Nisha Bhandari, director of rehab for Visiting Nurse Regional Health Care System, has worked in home health care for 17 out of her 19 years as an occupational therapist. She says she begins to take mental notes from the very beginning of the interview process regarding responsiveness.

"We ask [applicants] to complete a sample assessment and fax it to us. If there is a delay, I would wonder about that person," she says, noting her organization's reimbursement depends on submitting documentation in a timely manner.

Getting experience

Although most home health care providers require one year of experience, many providers prefer to hire therapists with at least three years in the health care field.

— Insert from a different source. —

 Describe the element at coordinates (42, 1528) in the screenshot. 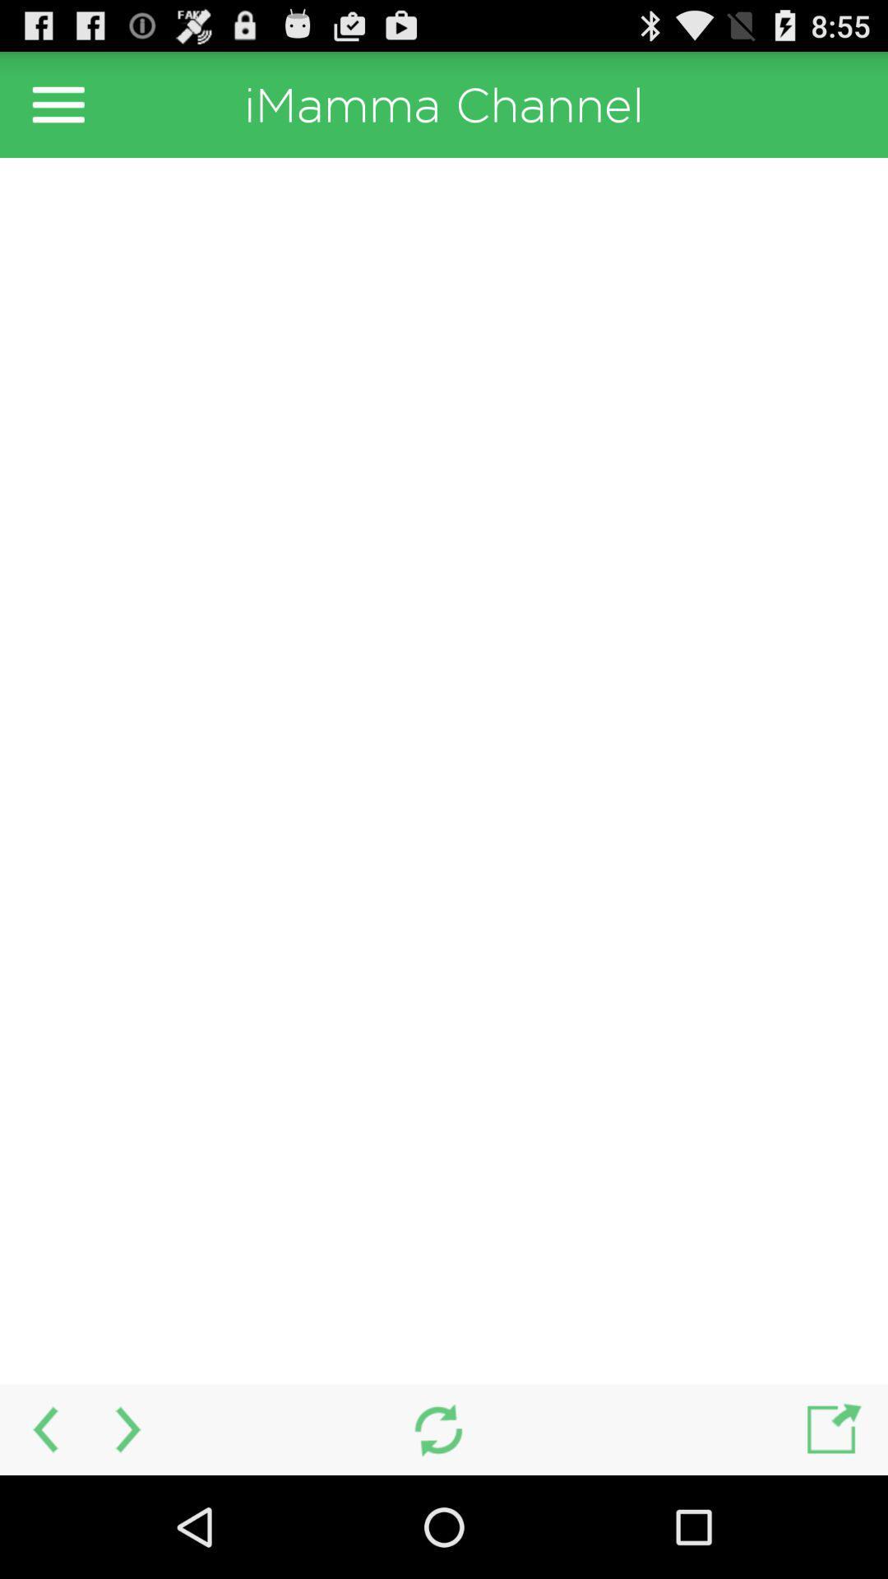

I see `the arrow_backward icon` at that location.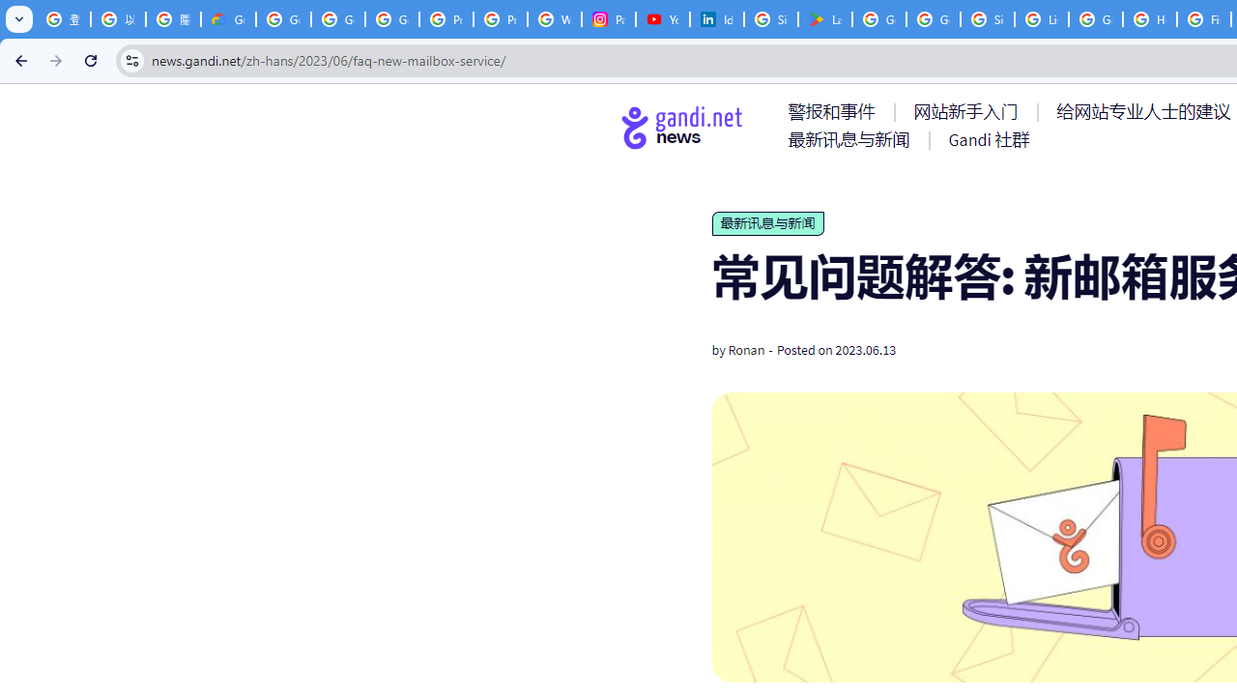 The height and width of the screenshot is (696, 1237). Describe the element at coordinates (835, 111) in the screenshot. I see `'AutomationID: menu-item-77761'` at that location.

So how does one gain the required experience out of grad school or a certification program?

Bhandari advises working first in a hospital, nursing care facility or cost center - in-patient rehab, out patient rehab or sub-acute care facility - before applying with a home health care agency. And she suggests employees seek an environment with minimal supervision by physicians and administration.

"We are looking for people who are comfortable in a relatively autonomous role," says Paul Dean, a human resource director for VistaCare, a hospice provider with 56 facilities in 14 states.

Built-in benefits

Bhandari and Gould say their therapists and nurses often opt for per-visit or per-diem pay rates rather than a full-time salary.

The independence the job brings coupled with setting one's own hours is the ultimate draw for those avoiding the demands of hospitals.

"The greatest benefit is the flexibility," says Bhandari. "You can drop off your kids, go to a doctor's appointment, squeeze in a visit or two and go pick up your kids."

And employers boast that salaried employees do quite well financially.

"The majority of our nurses are making between $80,000-$100,000 a year," says Gould.

"The wages have to be competitive," says Larry Meigs, president and CEO of Visiting Angels, which is based in Haverton, Pa., and employs long-term home health-care providers for 250 locations throughout the country.

Beyond the basics

Not all jobs will be based on direct care. Other jobs, such as coding for insurance purposes, will be in demand, especially considering reimbursement for health care organizations which depend on the proper diagnosis and treatment codes.